Poster: Evolution

Abs # 791: Mechanism of dihaploid induction in Solanum spp. and the evolutionary consequences of the phenomenon.

Presenter:	Boutaoui, Nadia , abr99nb@rdg.ac.uk
Authors	Boutaoui, Nadia  (A)   Wilkinson, Michael  (A)
Affiliations:	(A): School of Plant Sciences, University of Reading, UK

Interspecific hybridization is of major importance in plant evolution, and is a key force driving the genetic improvement of cultivated crops. When hybridization occurs, the proportion of the DNA contributed by the paternal parent can vary enormously. In certain interploidy crosses more than half of the genome may derive from the father whereas in some apomictic crosses, there is no paternal contribution.

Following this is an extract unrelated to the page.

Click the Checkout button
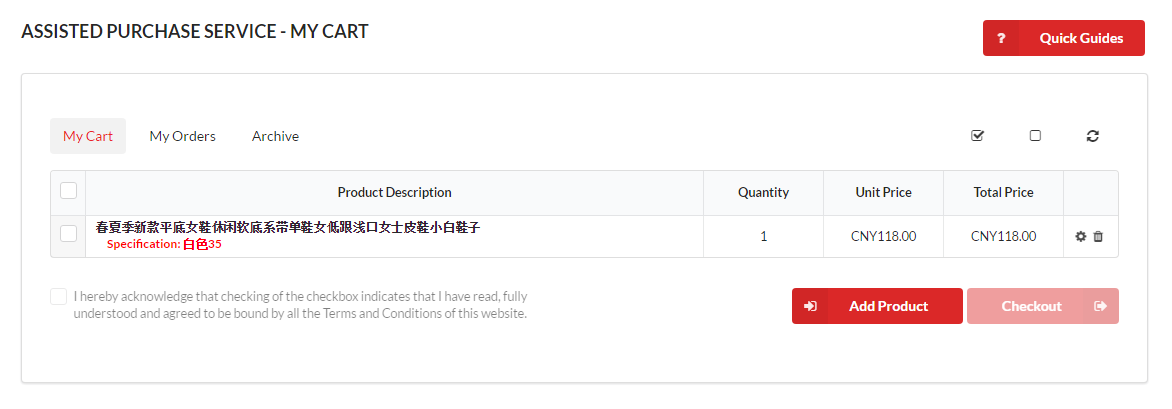Viewport: 1172px width, 409px height. click(x=1043, y=307)
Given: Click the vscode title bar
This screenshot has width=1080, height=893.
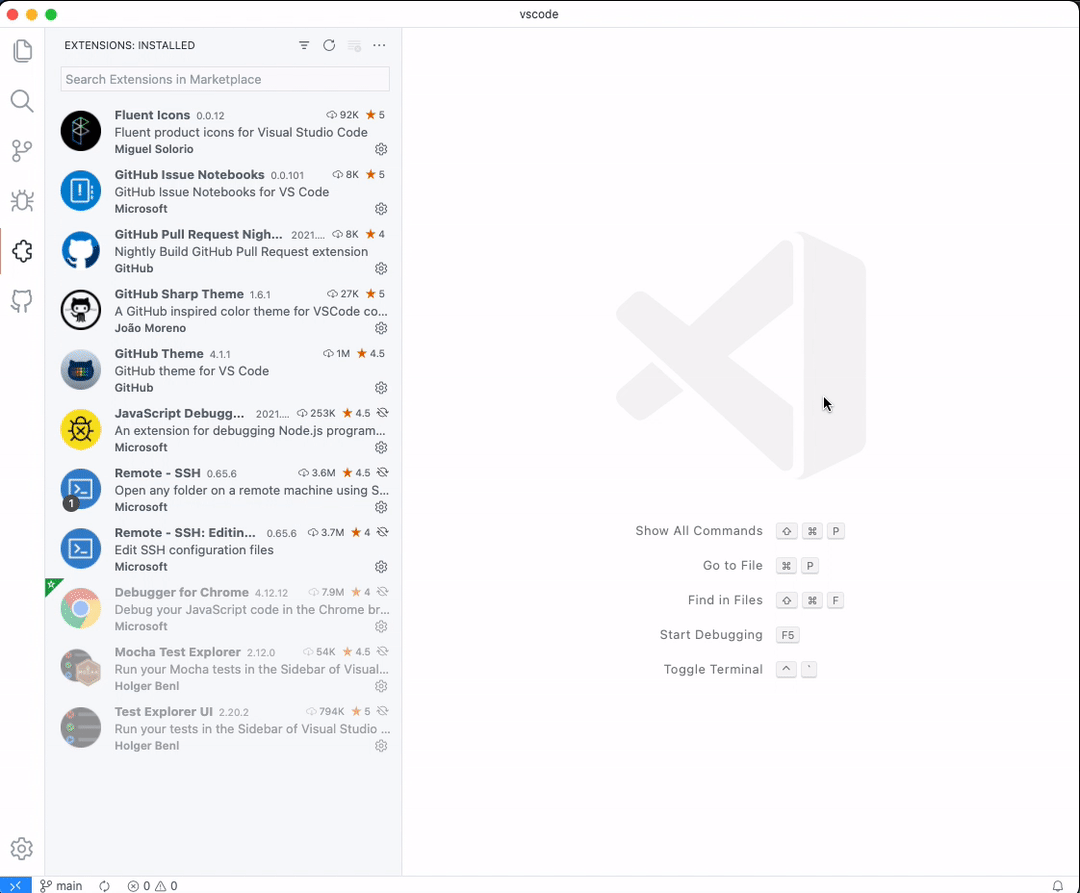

Some interspecific crosses between Solanum spp. of different ploidy level generate offspring that are almost entirely maternal but include a small genetic contribution from the male parent. The offspring usually possess half the chromosome number of the tetraploid maternal parent and so are called dihaploids. The amount of DNA transferred from the male parent is variable but typically around 2%. Cytological and genetic evidence is presented to suggest that degraded paternal DNA integrates directly into the host genome upon sperm release into the embryo sac by a process termed pseudofertilization. Here, we describe a hypothesis to explain the mechanism of transfer and explore possible evolutionary consequences of the phenomenon.